Rappelons aussi que Hattie McDaniel, l’actrice noire qui joue Mammy, ne fut pas autorisée à assister à la première parce que le cinéma retenu était strictement réservé aux Blancs, et qu’à la cérémonie des Oscar, où elle obtint le prix du meilleur second rôle féminin, on l’avait installée au fond de la salle, à l’écart des autres acteurs du film. On comprend que, dans une telle société, les thèses défendues par Autant en emporte le vent n’aient pas rencontré une franche hostilité.

Reste le roman, un classique emblématique d’un pan important de l’histoire des États-Unis. Pas celui de l’âge d’or dont il déplore la disparition, mais, en creux, celui de la fraction d’Amérique qui, depuis quatre-vingts ans, plébiscite cette œuvre et se reconnaît dans les valeurs qu’elle défend. Quant à ces deux publications, la traduction et la retraduction… Lorsqu’un roman raconte que l’esclavage, c’était génial, le traducteur ne peut rien y changer : comme l’écrivait Umberto Eco, il dit « presque la même chose » que l’original.

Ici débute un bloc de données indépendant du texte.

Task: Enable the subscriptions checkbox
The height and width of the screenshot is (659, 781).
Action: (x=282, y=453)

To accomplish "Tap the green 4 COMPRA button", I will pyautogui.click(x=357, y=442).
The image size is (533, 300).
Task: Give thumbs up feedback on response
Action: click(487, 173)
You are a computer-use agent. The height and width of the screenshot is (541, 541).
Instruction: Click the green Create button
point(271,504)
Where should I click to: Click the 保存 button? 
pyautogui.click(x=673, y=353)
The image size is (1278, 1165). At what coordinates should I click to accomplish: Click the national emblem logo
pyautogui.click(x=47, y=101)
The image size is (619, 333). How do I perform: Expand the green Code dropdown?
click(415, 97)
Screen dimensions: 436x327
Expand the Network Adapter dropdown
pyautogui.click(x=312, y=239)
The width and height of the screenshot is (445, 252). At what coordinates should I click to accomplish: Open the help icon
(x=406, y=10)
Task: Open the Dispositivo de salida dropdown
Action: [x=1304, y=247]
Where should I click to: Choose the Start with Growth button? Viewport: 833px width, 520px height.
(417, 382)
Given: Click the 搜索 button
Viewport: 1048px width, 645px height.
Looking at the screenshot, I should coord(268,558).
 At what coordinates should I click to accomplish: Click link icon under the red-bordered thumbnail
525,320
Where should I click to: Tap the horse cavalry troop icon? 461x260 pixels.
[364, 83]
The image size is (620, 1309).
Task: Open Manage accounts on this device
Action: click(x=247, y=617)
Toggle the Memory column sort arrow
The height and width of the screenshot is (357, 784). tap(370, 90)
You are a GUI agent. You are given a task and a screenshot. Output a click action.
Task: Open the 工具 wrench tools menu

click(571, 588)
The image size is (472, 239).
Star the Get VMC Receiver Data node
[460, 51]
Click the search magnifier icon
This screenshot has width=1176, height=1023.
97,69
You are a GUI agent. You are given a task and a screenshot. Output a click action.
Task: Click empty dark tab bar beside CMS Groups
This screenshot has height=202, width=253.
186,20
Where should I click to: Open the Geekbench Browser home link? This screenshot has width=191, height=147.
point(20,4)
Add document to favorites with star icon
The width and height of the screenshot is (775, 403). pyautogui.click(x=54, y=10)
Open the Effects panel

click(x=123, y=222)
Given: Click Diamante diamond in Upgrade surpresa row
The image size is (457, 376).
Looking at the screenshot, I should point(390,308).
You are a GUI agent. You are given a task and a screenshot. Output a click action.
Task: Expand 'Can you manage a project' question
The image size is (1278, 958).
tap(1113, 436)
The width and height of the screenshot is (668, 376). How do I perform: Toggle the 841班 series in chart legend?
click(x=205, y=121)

En revanche, l’éditeur, lui, n’est pas sans ressources. Il peut adjoindre un appareil critique s’il estime que l’œuvre le requiert. Ni Gallimard ni Gallmeister ne l’ont jugé nécessaire. Pourtant – et l’actualité n’y est pour rien, c’était tout aussi vrai il y a six mois – il n’aurait pas été inutile d’aviser le lecteur que l’image que ce roman donne des Noirs est fallacieuse et que l’esclavage tel qu’il le représente n’est pas conforme aux faits historiques. Certains diront que cette mise en garde est tout entière contenue dans le mot « roman ». Ils auraient tort, car les œuvres de fiction sont essentielles à la construction de l’image mentale que chacun se fait de la société dans laquelle il vit, et donc de ce qu’il pense.